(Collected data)
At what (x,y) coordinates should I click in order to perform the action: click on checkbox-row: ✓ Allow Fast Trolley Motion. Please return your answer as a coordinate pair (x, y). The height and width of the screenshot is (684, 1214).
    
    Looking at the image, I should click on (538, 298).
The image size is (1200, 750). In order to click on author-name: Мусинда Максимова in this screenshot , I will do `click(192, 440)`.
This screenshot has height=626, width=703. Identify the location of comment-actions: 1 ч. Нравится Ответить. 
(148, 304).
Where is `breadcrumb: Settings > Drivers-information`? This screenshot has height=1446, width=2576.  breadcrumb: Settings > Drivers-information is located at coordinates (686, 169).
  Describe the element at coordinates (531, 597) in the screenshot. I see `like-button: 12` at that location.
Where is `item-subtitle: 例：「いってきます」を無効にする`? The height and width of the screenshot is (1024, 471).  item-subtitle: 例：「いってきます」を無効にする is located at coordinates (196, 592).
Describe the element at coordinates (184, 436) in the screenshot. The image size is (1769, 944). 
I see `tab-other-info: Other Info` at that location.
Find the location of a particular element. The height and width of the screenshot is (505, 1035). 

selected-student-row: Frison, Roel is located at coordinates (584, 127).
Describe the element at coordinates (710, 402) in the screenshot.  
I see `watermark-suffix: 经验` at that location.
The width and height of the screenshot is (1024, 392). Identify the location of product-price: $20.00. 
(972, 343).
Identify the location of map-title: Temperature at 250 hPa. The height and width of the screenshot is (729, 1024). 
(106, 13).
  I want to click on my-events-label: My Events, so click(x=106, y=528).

[Task prompt] Reproduce the records above word for word, keeping every line, character, and space unchanged.

[Exercise result]
At what (x,y) coordinates should I click in order to perform the action: click on checkbox-row: ✓ Allow Fast Trolley Motion. Please return your answer as a coordinate pair (x, y). The height and width of the screenshot is (684, 1214).
    
    Looking at the image, I should click on (538, 298).
The image size is (1200, 750). In order to click on author-name: Мусинда Максимова in this screenshot , I will do `click(192, 440)`.
This screenshot has height=626, width=703. Identify the location of comment-actions: 1 ч. Нравится Ответить. 
(148, 304).
Where is `breadcrumb: Settings > Drivers-information`? This screenshot has height=1446, width=2576.  breadcrumb: Settings > Drivers-information is located at coordinates (686, 169).
  Describe the element at coordinates (531, 597) in the screenshot. I see `like-button: 12` at that location.
Where is `item-subtitle: 例：「いってきます」を無効にする`? The height and width of the screenshot is (1024, 471).  item-subtitle: 例：「いってきます」を無効にする is located at coordinates (196, 592).
Describe the element at coordinates (184, 436) in the screenshot. The image size is (1769, 944). 
I see `tab-other-info: Other Info` at that location.
Find the location of a particular element. The height and width of the screenshot is (505, 1035). 

selected-student-row: Frison, Roel is located at coordinates (584, 127).
Describe the element at coordinates (710, 402) in the screenshot.  
I see `watermark-suffix: 经验` at that location.
The width and height of the screenshot is (1024, 392). Identify the location of product-price: $20.00. 
(972, 343).
Identify the location of map-title: Temperature at 250 hPa. The height and width of the screenshot is (729, 1024). 
(106, 13).
  I want to click on my-events-label: My Events, so click(x=106, y=528).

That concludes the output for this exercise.